I used to work at a Farmers Coop here locally and about 8 years ago, there was this one elderly man that came in very regularly, nice man, the type that was active, always doing something. He said as he was leaving one day he was going to cut down a tree, I offered to him "I'll cut the tree for you" ... I knew he was old, mid 70's but he said " I'M CAREFUL " very quickly, he said he could do it, the next day we heard that he was dead , a tree fell on him and crush him. At the accident site they said that there was scrapes where he tried to dig or pull his way out from under it, one of the last things that I heard him say was, I'm careful......... I made myself a promise to help and to almost insist to the elderly to let me help them, I'll help for little or no money to keep this from happening again. I just thought that I would share this story with others, it might help someone


----------



## Tim Gardner (Mar 24, 2003)

That is really sad. Sounds like the old guy went down fighting. I guess that is better than going out in a hospital or retirement home.


----------



## geofore (Mar 26, 2003)

*older folks*

Don't just insist, go help them.
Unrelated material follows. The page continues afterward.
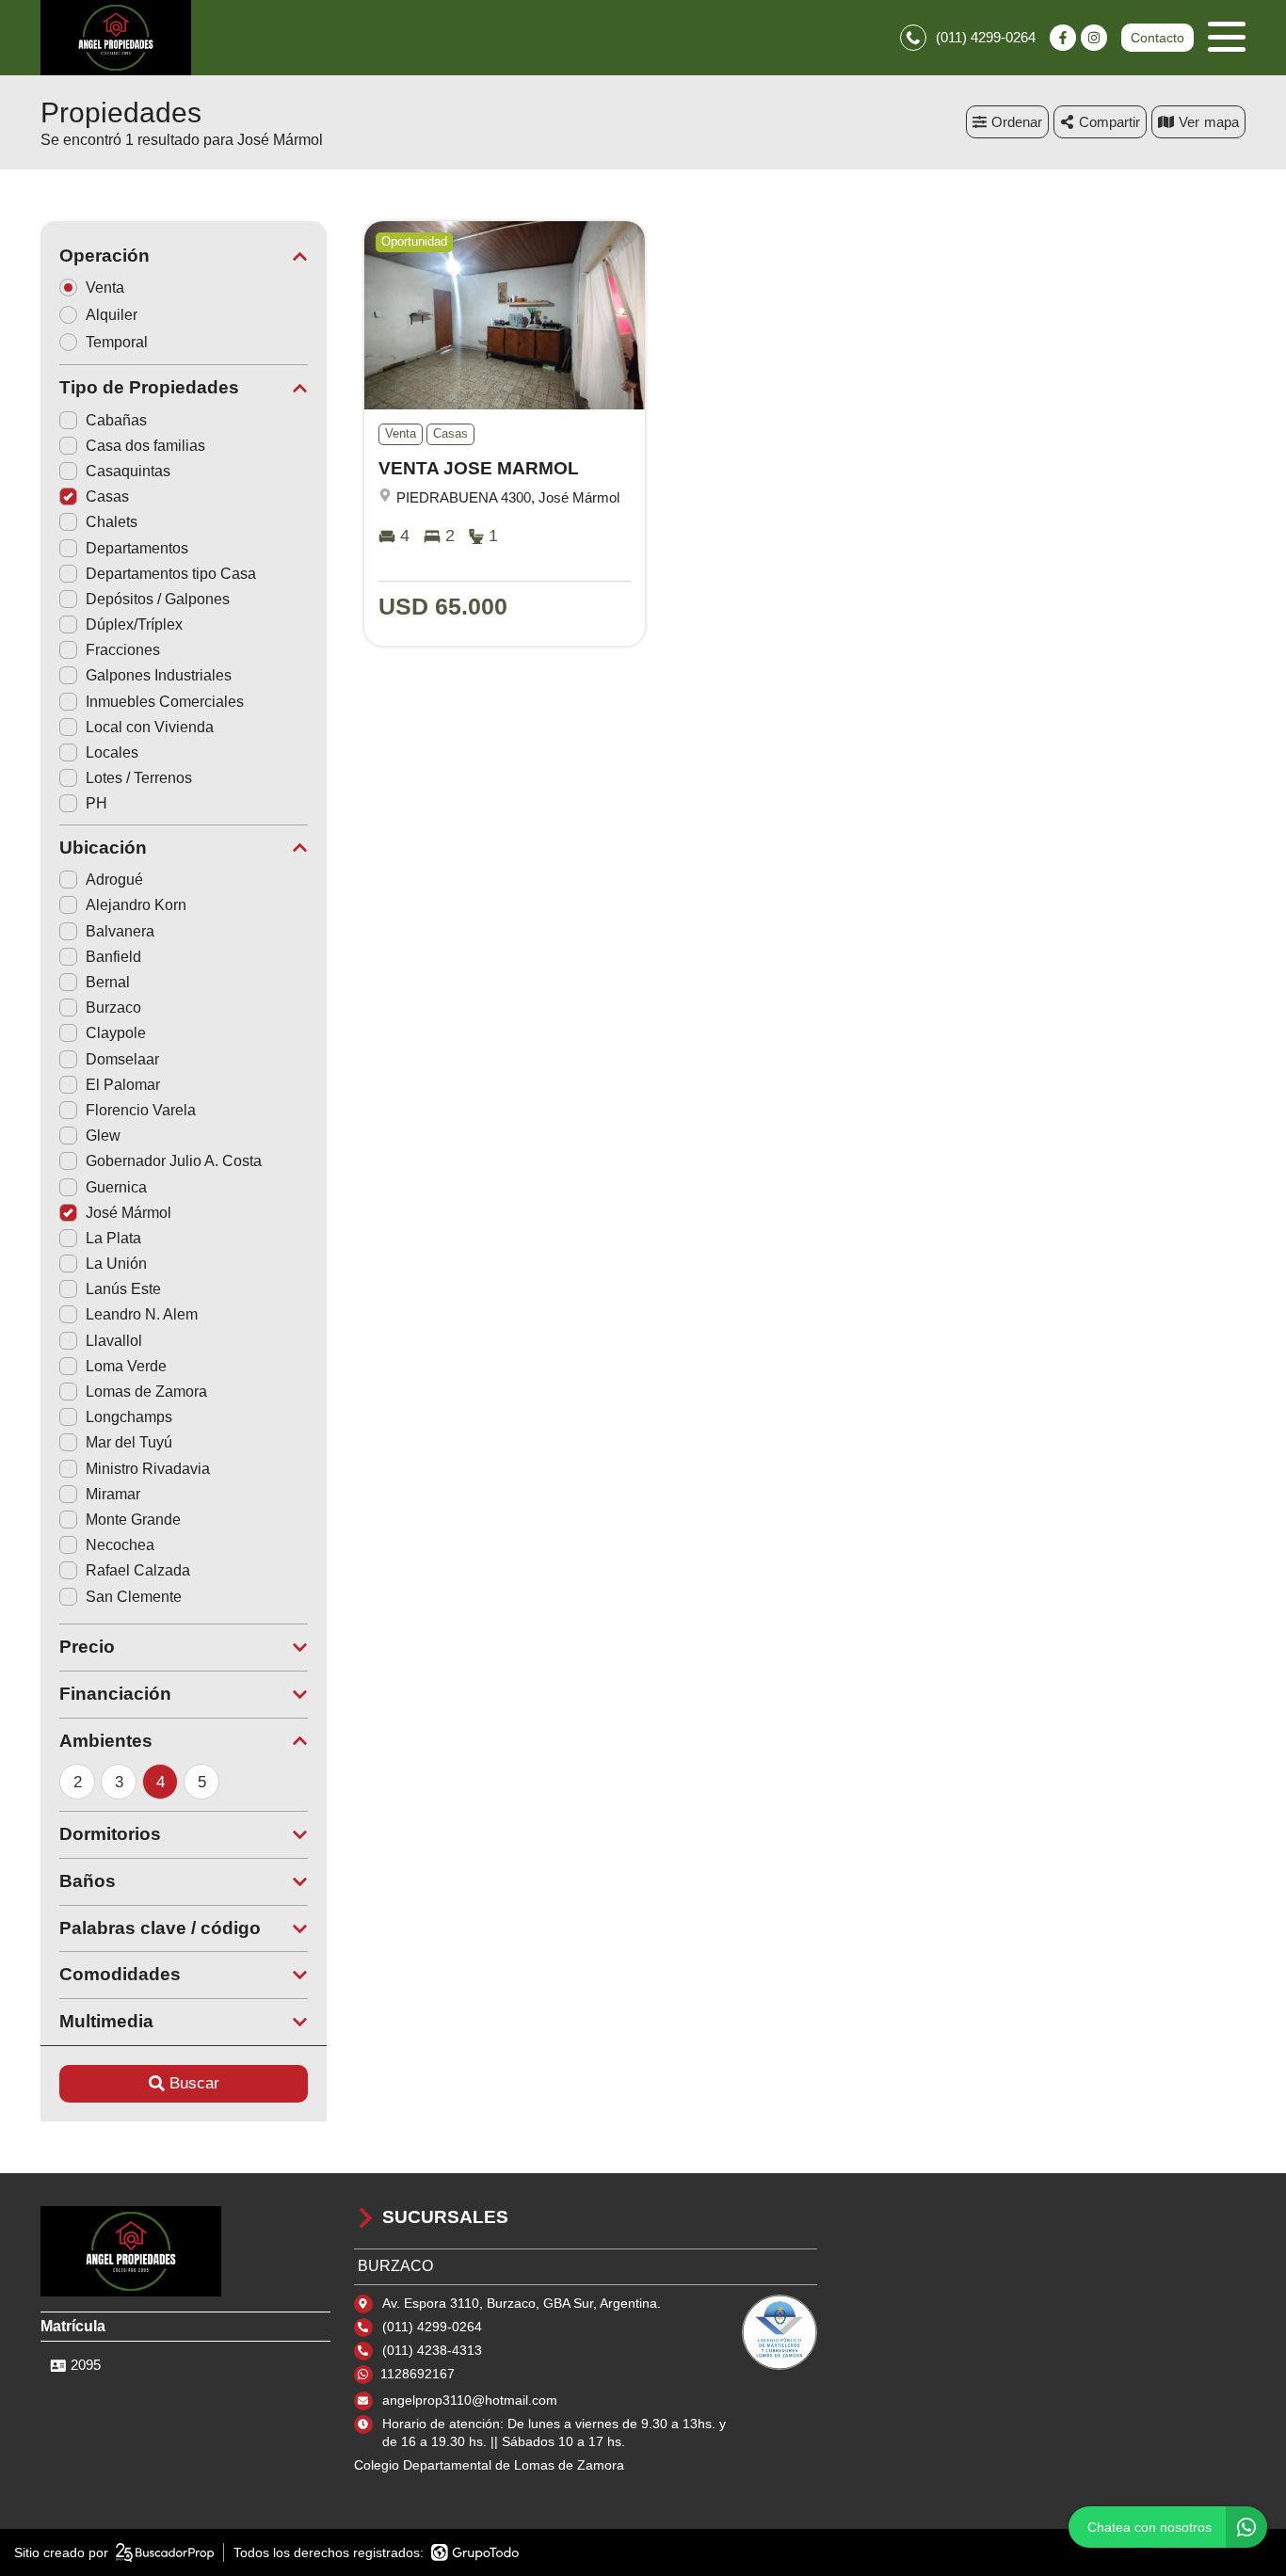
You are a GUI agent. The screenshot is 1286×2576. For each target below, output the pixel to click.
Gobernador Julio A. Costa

I have an older friend who is disabled and he had a ladder up againt an old elm and when the ladder ran out he nailed 2x4's to climb even higher and he was going to take this one down with his Sears electric chainsaw. Stubburn guy, I did the tree for him. 42" ABH, hollow the first 17' to the croutch, hung over his home a good 37'. You couldn't tell it was hollow because the hole was in the top of the croutch and until it split you would not have known how bad it was. I cabled right leader to the left leader and tied myself into the left as I cut the right lead, half way into the cut, "CRACK" it left the tree splitting the lead out from under me just missing the house, I bounched over to the left leader. I climbed down to explain to him why he would have been dead if he was up there with his electric saw. If he had been up there and not cabled the tree he would have rode it down into the house taking out part of the livingroom and all of the kitchen. He said he was always careful when he did something he thought was dangerous. He would have Carefulled himself into the next world.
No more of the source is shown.